Not checking access rights at every step leads to significant vulnerabilities, for example users being able to look at data for which they have no permission (e.g. membership database supposed to show a logged-in member his information – changing the ID in the URL gives information about other members due to missing check).
Cryptography is extremely complicated and mistakes are hard to avoid or discover even for cryptography experts. Secure ciphers are developed over months of work by multiple experts and reviewed by hundreds of them. Do not try to invent a secure cipher. Do not attempt to implement existing ciphers, either, mistakes can go unnoticed and make your result insecure. Use existing, reliable libraries.
Debug output and error messages can give attackers valuable information. Notably, there have been multiple instances where debug output of the following form compromised security: “Provided token 1234 was invalid, expected value 5678” (the attacker gets the correct answer which he just needs to supply in his next attempt). For production versions, displaying of error messages should usually be suppressed. Consider replacing HTTP error pages to hide even basic information like paths.
Marking any debug output that is supposed to be removed ensures that you cannot forget removing it – just search for “TODO” and “REMOVE” before release.

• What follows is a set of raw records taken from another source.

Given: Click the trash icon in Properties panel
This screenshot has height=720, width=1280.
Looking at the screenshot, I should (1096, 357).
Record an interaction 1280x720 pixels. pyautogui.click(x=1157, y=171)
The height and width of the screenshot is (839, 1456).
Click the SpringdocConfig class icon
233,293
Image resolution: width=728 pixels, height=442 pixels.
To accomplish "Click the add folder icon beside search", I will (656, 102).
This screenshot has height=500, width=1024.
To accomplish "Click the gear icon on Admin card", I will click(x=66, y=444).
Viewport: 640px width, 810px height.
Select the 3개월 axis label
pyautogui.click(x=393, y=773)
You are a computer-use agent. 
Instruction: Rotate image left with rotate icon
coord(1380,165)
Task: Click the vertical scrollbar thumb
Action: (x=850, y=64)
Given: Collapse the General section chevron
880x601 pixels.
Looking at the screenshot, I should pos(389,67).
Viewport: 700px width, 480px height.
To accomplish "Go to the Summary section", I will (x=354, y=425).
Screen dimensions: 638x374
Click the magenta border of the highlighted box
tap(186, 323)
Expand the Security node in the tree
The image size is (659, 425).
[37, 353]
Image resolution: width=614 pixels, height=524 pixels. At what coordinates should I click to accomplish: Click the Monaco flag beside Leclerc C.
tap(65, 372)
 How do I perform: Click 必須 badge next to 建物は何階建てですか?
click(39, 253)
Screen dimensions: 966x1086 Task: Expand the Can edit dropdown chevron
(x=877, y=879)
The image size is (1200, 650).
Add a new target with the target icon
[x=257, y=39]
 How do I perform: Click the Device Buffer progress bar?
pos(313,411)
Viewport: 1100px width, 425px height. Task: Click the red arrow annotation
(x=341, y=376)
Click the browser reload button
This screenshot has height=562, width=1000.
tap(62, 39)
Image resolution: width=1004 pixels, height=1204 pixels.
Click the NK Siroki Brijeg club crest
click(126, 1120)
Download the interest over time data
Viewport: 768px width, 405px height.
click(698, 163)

Make it a habit to mark it always, even if you intend to remove it “immediately”. You can always get distracted and forget.
Using dynamic code via “
eval()” and similar functions is usually unnecessary and small mistakes tend to cause code injection issues. Therefore, these dangerous functions are to be avoided. The same is valid for “
system()”, however, this cannot be always avoided. If used, input to “
system()” has to be correctly escaped, of course — using existing shell-escape functions or a function that automatically escapes the parameters.
Keeping database servers unreachable from the outside, e.g. by binding them to 127.0.0.1 if they run on the same machine as the web application or by using firewalls with IP white lists, prevents attackers from using stolen database passwords to actually access the database.
Browsers that are no longer supported by the vendor tend to have critical security issues. They are a sign of a badly maintained client that is very prone to malware attack and they often lack security features relevant to web applications. Blocking can be done using the User-Agent header or for IE using conditional comments. Blocking outdated browsers can force clients to use a secure browser; however, it can prevent people who can’t update their browser from using the application. Unless you know that all clients should be having IE8 or newer, blocking anything newer than IE6 is not advised. Note that the Mozilla Firefox 3.6.x branch is still supported (as of September 2011), while the Firefox 4 branch is not. Obviously, intentional blocking of older browsers is mainly relevant to web applications that require very high security.